Annus Horribilis

Scenes of rancor in 2005.


As 2005 winds down, one is hard pressed to say much good about it. After the nastiness of last year's election, the American political scene did not get any better. This was the year in which much of the right was gripped by hysteria over the fate of Terri Schiavo, a personal tragedy turned into grotesque political theater, and much of the left embraced Cindy Sheehan, the "antiwar mom" who turned her grief into a protest filled with rhetoric of hate, not peace—two very different causes whose common theme was to demonize the opposition.

Even a major natural disaster, which can bring people together in the worst of times, became another cause for political rancor. Hurricane Katrina was a story not just of nature's fury but of glaring incompetence by two vital American institutions: the government, with state, local, and federal authorities passing the buck and bungling the rescue; and the free press, which freely spread wild tales that both exaggerated the victims' plight and portrayed them as lawless thugs. Many on the left treated the hurricane as a cloud with a silver lining of Bush-bashing.

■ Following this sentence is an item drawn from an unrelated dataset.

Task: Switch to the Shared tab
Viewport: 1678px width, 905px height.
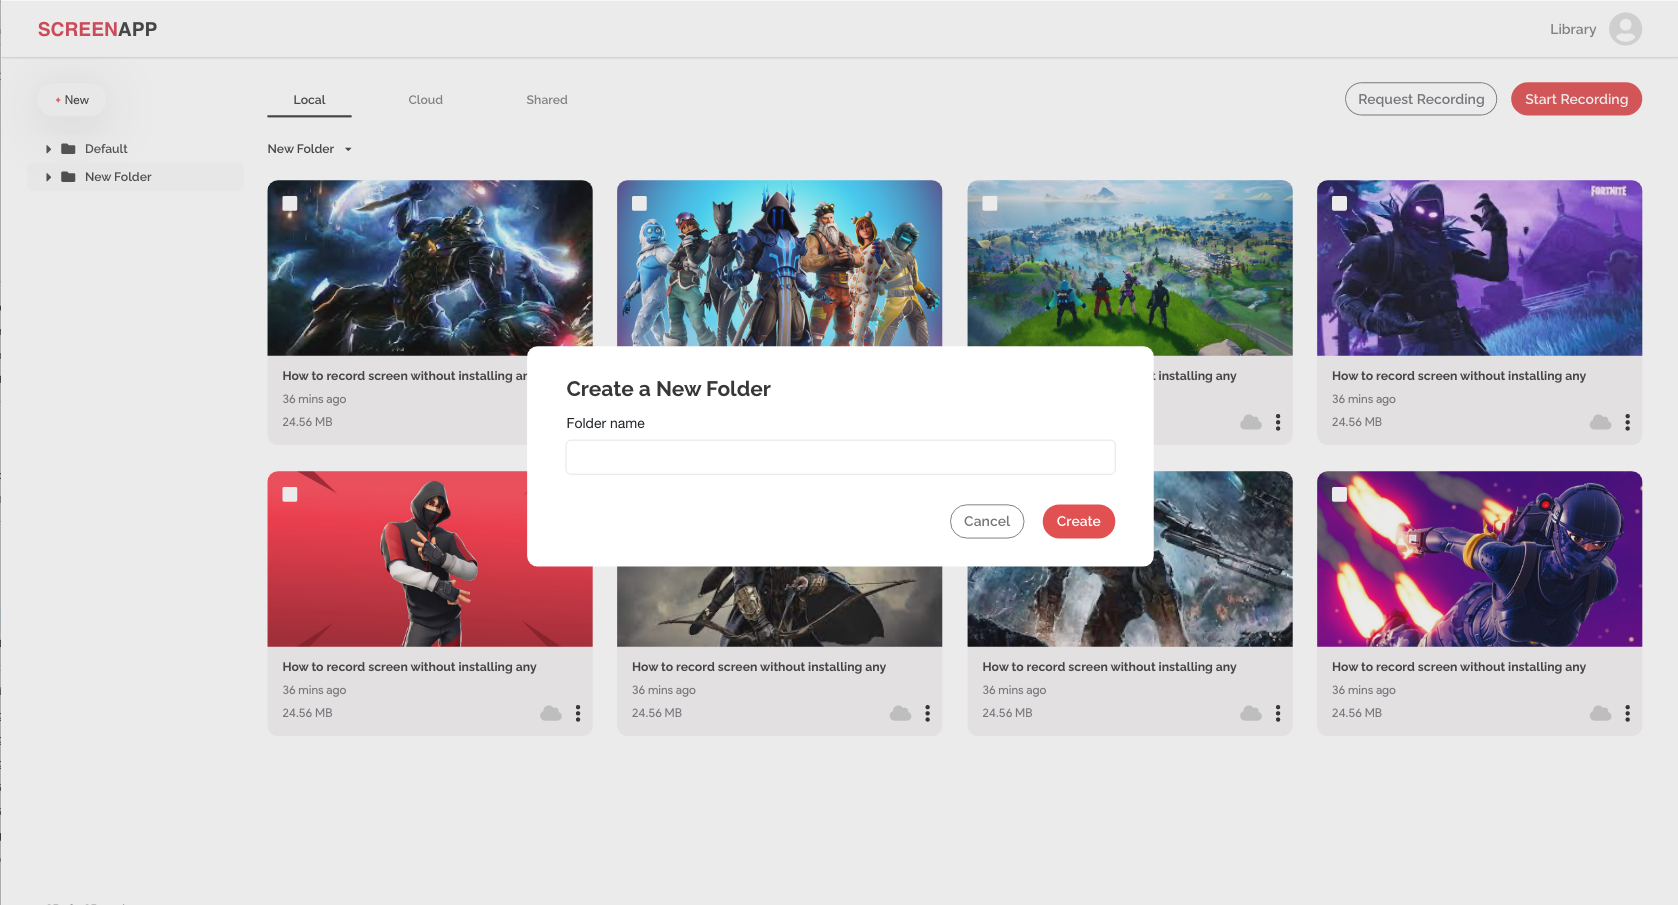Action: click(546, 100)
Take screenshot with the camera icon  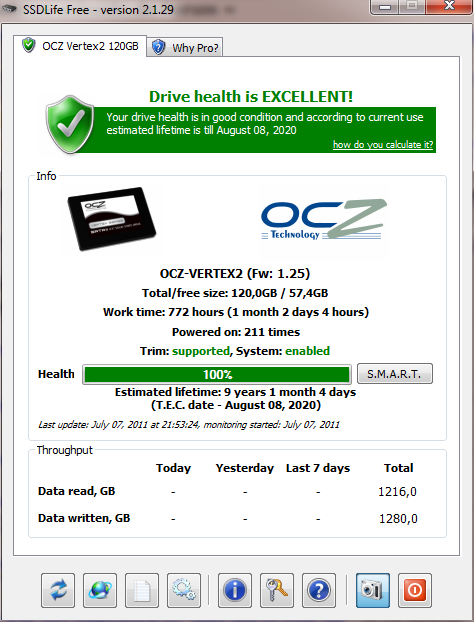[x=373, y=590]
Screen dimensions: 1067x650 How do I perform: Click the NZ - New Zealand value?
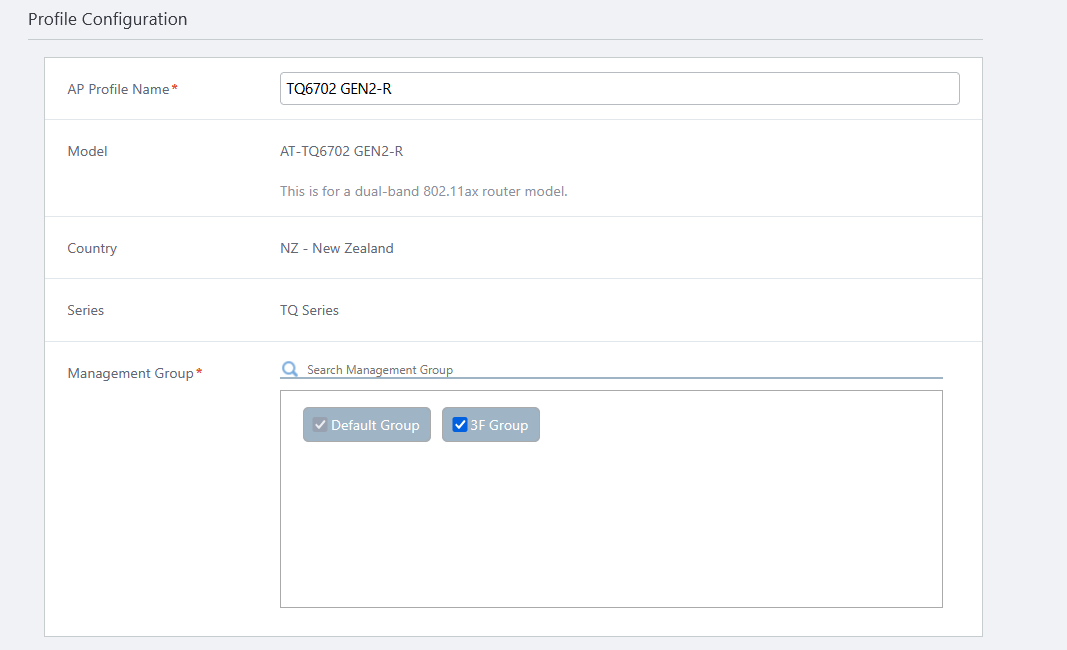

Like last year, religion has been more of a source of division than conciliation. In 2004, it was The Passion of the Christ; in 2005, the "war on Christmas." Yes, there were the usual excesses from secularist or multiculturalist zealots who took Christmas songs out of holiday pageants and lashed out at Christmas references at holiday-tree lightings. But this year, the loudest by far were the defenders of Christmas from mostly imaginary threats.

On Fox News, Bill O'Reilly revealed that the innocuous phrase "Happy Holidays" was part of a "very secret plan" to undermine Christianity in America—a plan so insidious, apparently, that even President Bush has been drawn into its net: White House greeting cards wished supporters a "happy holiday season." This caused Catholic activist William Donohue to fulminate that the Bush administration had "capitulated to the worst elements in our culture." Meanwhile, a guest on O'Reilly's show, the Rev. Tim Bumgardner, exhorted: "Hey, celebrate Christmas—people spend more money! Jesus makes people want to spend money!" Shopping for Jesus: There's a whole new idea of the Christmas spirit.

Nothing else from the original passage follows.